"So what have you guys come up with?" I ask Butler and Bagman who are lounging around looking fairly bored.
BAGMAN: "Diddly Squat."
BUTLER: "He means that we don't really have anything."
"I know what 'diddly squat' means," I reply. "But surely out of thousands of photographs, we must have a couple of rainy pictures."
BAGMAN: "OK, Almost diddly squat."
BUTLER: "In Mark's defense, he is appropriately careful not to get his camera wet."
BAGMAN (rolling his eyes): "Or let sand or dirt get in it, or let it get too hot or too cold. He treats it like a baby!"
"Except I put the baby in the bathtub regularly and she loves getting wet," I protest. "And we did find this one..."
BAGMAN: "Our hero! Fearless photographer. Shooting from inside a car."
"The camera is a delicate thing!" I argue.
BAGMAN: "Barclay took his Nikon all over Africa in all kinds of weather and mud and hippo filled rivers and..."

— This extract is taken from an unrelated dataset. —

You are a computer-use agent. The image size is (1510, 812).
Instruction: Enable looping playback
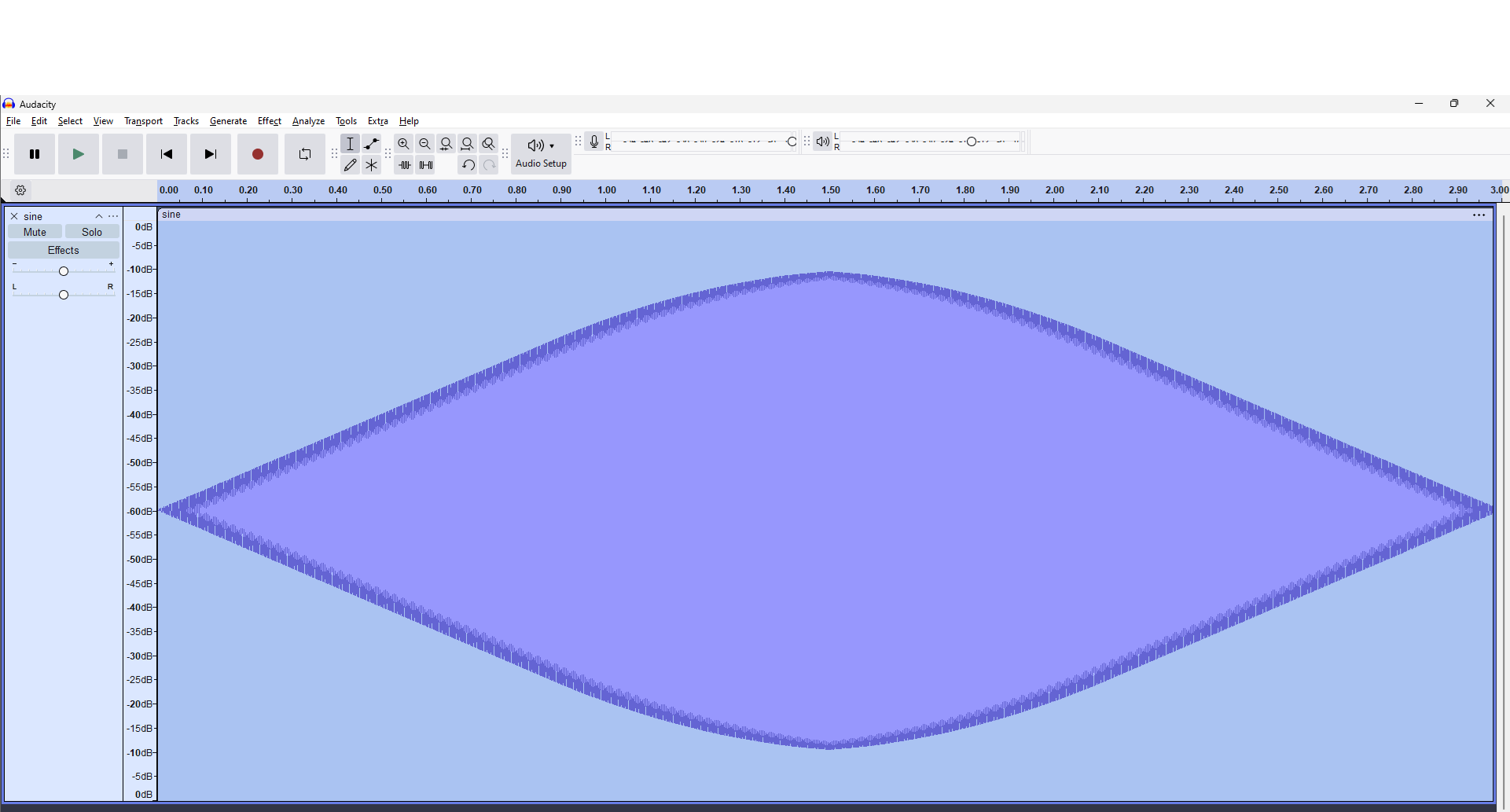[304, 154]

"And it came back filled with sand and mud and dents and scratches," I protest.
BUTLER: "And he got some incredible pictures while you were mostly shooting pieces of furniture and shadows on the livingroom wall..."
BAGMAN: "Maybe you should just frame the camera itself and hang it on the wall."
I decide that maybe the boys have a point and maybe I need to get out more. But first I try to squeeze in one more picture.
BUTLER: "Not too bad, but you realize that lightening is not actually rain."
BAGMAN: "Besides you took it from safely inside your back porch."
"But I had the door open," I whine.
BAGMAN: "National Geographic would be proud."